I decided to photograph the lamps as it would show their beauty and functionality to best effect. I positioned them to demonstrate their designs in the best light. The plain black lamp was positioned to show the long spout that would have held the wick; the grey lamp was placed forward and in the centre to show its shape and decoration; while the red lamp was placed to allow the design of olive leaves to be in relief.
Engaging with these objects consolidated my thoughts and perceptions of the artistic and technical sophistication found in Middle Eastern and North African archaeology. From the earliest Mesopotamian settlements through to the later Roman towns and cities, archaeological finds have shown that these cultures were awe inspiring, with beautiful structures and paintings. In addition, they extended that need for beauty to their more functional objects, such as these small but exquisite lamps.
MA student helper and participant; creative writing
Mummy portrait, Petrie Museum UC36215
This painted portrait upon a broken wooden panel immediately caught my attention. In a row of about five mummy portraits this girl draws the eye. Her delicately painted face is mutilated by damage to the wood, abstracting her right eye to seem as though it was gouged out. This inhuman damage is completely at odds with the delicate blue of the other eye and the beautiful gold leaf pendant and necklace.
Imagining an object woke up in the Petrie Museum in 2016 far from home I was drawn to inhabiting her in the first-person and to pretend that instead of peering down I was, in fact, looking up from this clean, cloth-lined cabinet and through the freshly- and repeatedly-polished glass. Examining this mummy portrait and personifying her for even just one short page reminded me of the humanity behind each object. That this painted likeness still elicits both a voice, a story and a ‘new memory’ is remarkable considering the face, pendant and jewellery depicted in the painting are likely lost forever in all other forms. Engaging the perspective of this object helped reinforce my understanding of their role in museums. Objects are so often removed from their originally-designed intentions and now sit in safety, satisfying the gaze of current museum-goers.

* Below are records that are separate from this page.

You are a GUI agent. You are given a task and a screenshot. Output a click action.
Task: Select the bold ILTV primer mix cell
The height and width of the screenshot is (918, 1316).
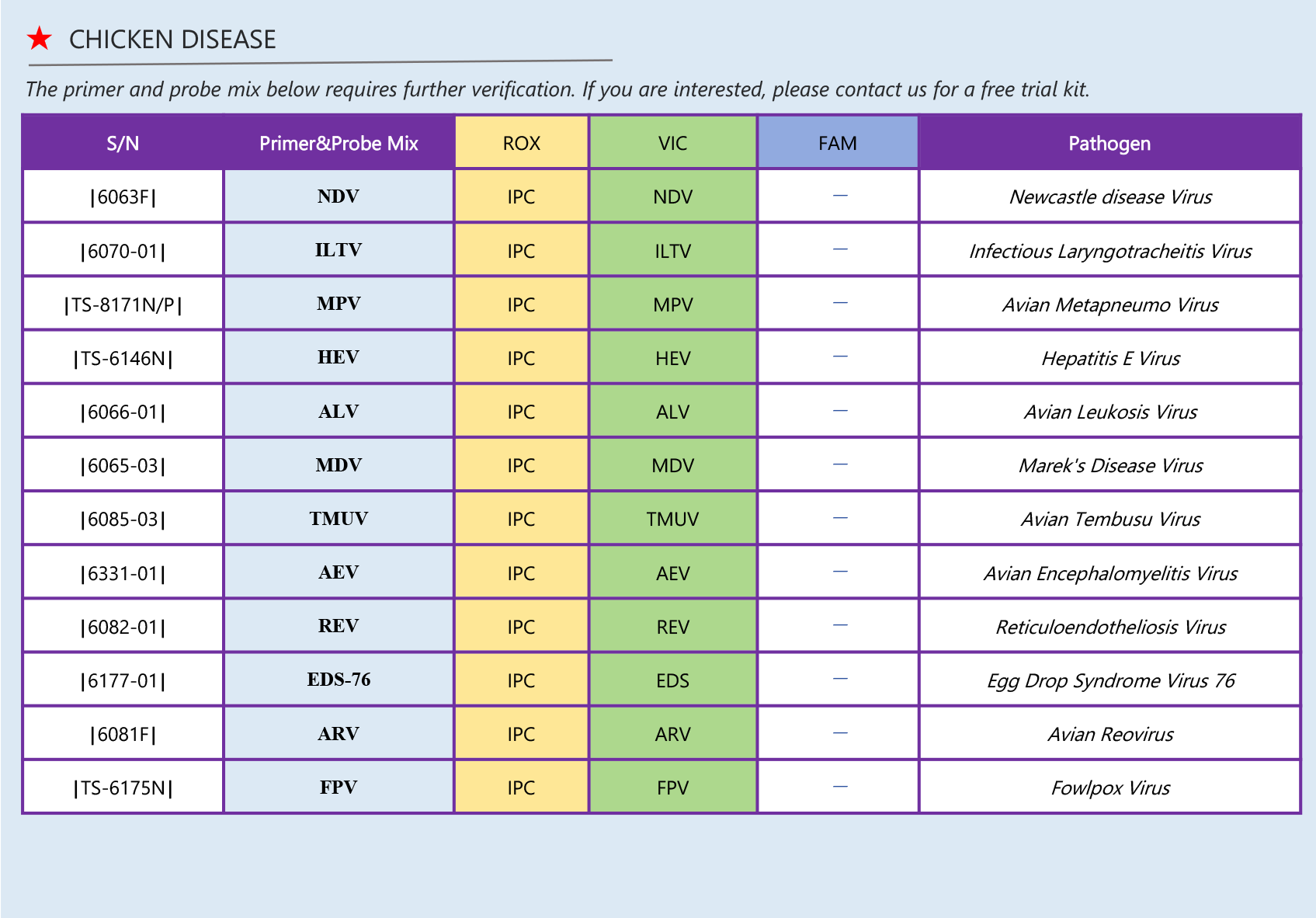(339, 250)
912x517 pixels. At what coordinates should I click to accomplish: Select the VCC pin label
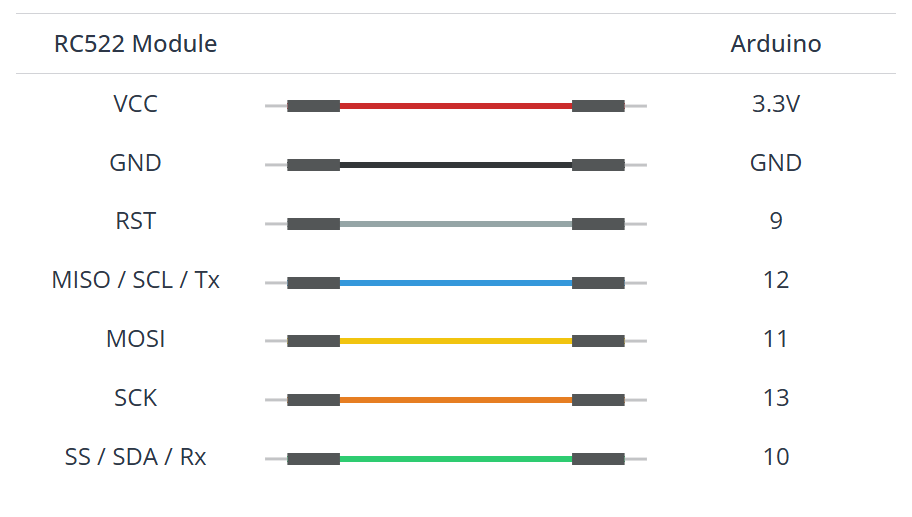[135, 104]
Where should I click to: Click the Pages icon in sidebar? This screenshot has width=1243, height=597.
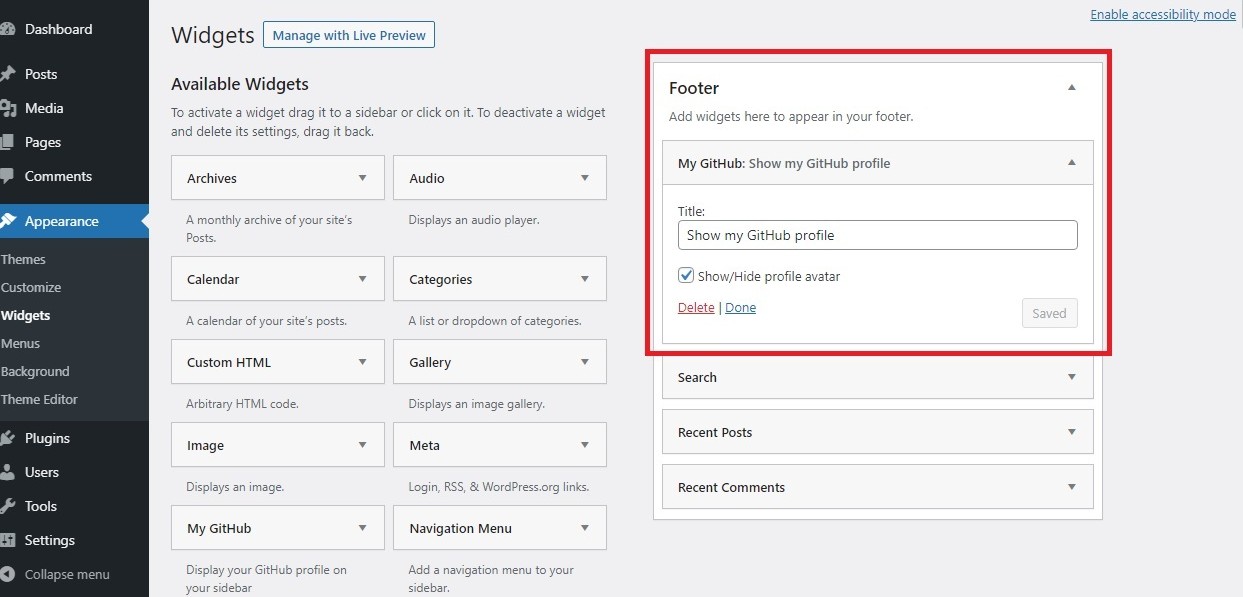[8, 142]
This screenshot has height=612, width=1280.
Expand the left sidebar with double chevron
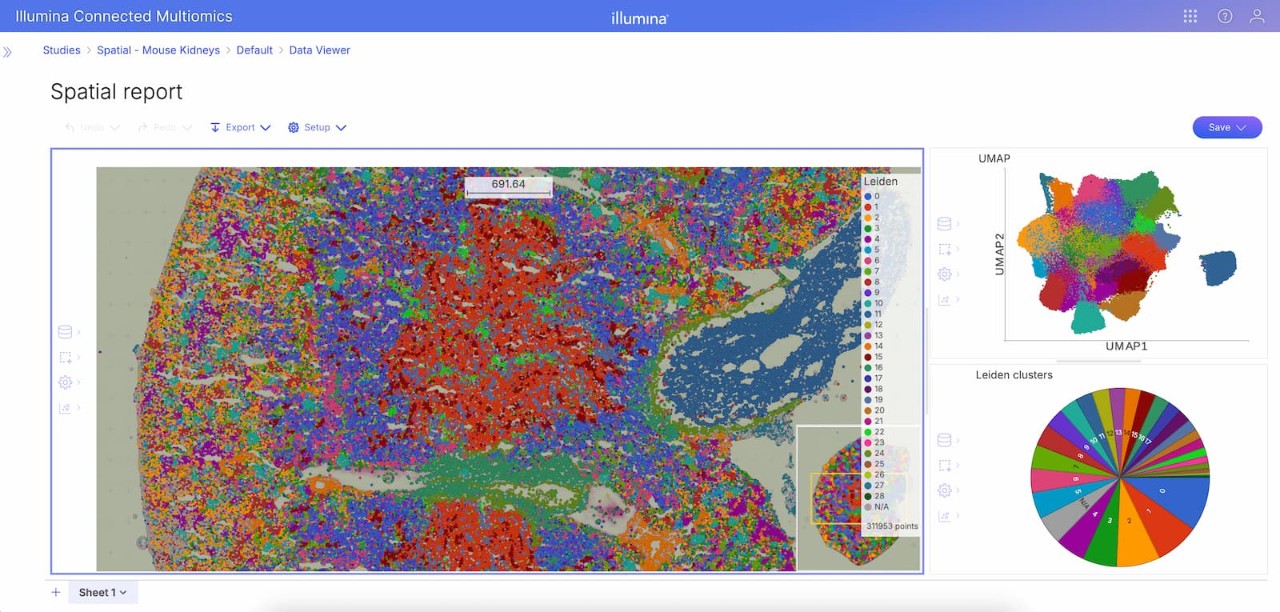click(8, 51)
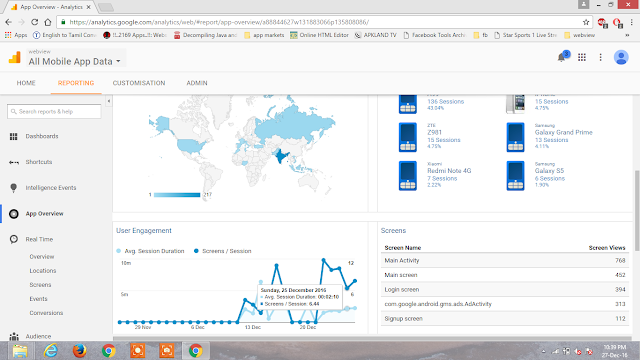The image size is (640, 360).
Task: Bookmark page with the star icon
Action: [586, 22]
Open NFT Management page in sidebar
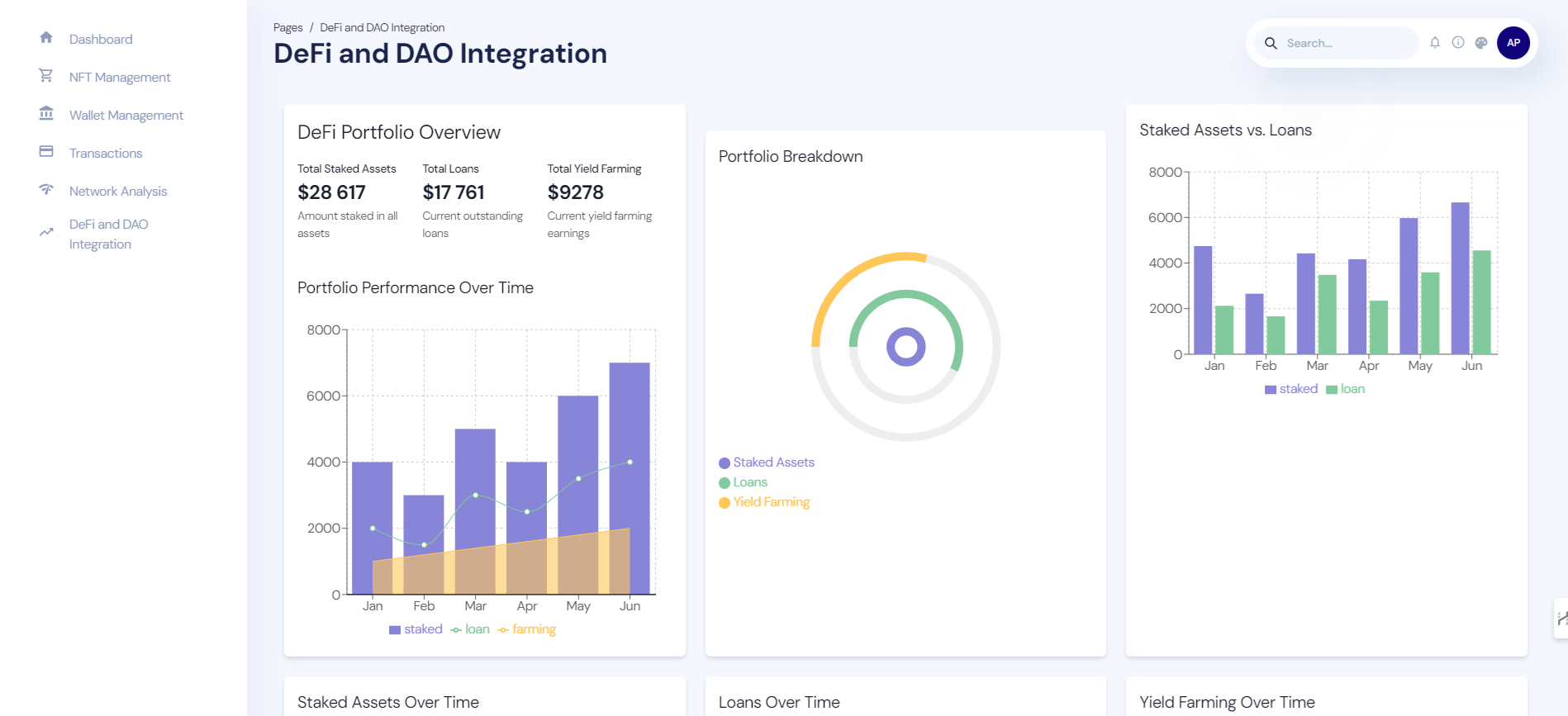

The girl with the earrings, the necklace and the gold pendant.
She lies flat on her back
With the small, soft sound of breaking wood
She opens one eye
The other eye doesn’t open. It is gauged out, broken
Where am I? She thinks to herself as she feels the thin, flat cloth on her back.
Wait. Her neck feels cold. And her ears. And her forehead.
Dammit she must have fallen asleep with her jewellery on. Again.
The gold feels fresh on her skin as if it doesn’t belong.
collaborator; creative writing
As my previous creative writing courses had been attended exclusively by aspiring writers, I had to re-adjust my practice to sit alongside photography and drawing. It was Zena who came up with the idea of focusing more on the physical creation of writing and using embossing foil as an alternative to the paper and papyrus we had originally provided. This worked well, helping to overcome participants’ fear of the blank page by focusing on the act of writing and its decorative possibilities instead.
I include here my own take on epigraphy and text messaging because new forms of writing are part of my repertoire as an English teacher and also reflect my fascination, as a writer, with the ephemeral (here exemplified by websites, advertising and texting). The project also encouraged me to persist with and try to increase EFL (English as a Foreign Language) student engagement in UK cultural events; three of my students (from Sweden, Germany and Switzerland) attended the London workshops and absolutely loved them.
MA student helper and participant; drawing
Fragmentary relief of Sol, Great North Museum, from Vindolanda, 1960.21.A
This Sol hails from a period of Roman rule, but regards us through Hellenistic-influenced eyes from beneath a radiant halo of Eastern iconographic origin; he was found in the northernmost reaches of the Western Empire, but his cultic origins lie in the East. These many factors made this object fascinating to me, as it encapsulates the diversity, movement, and sheer multiculturalism that can be found in any outpost of the Roman Empire. A typical assumption is that the Romans belong wholly to the West, and moved inevitably towards Europe and, above all, Christianity. This project has highlighted for me the inadequacy of this tradition of thought, drawing attention to how the global breadth of Roman influence is still felt and still powerful, including in the Middle East and North Africa. Engaging with objects during this project has taught me to consider far more closely the people behind every artefact – their lives, origins and identities – and to think more critically about the accepted narrative surrounding them. The most invaluable lesson was the expansion and exploration of what ‘Roman’ means to many different people, and how the Roman legacy remains an important and vibrant part of lived identity across the world today.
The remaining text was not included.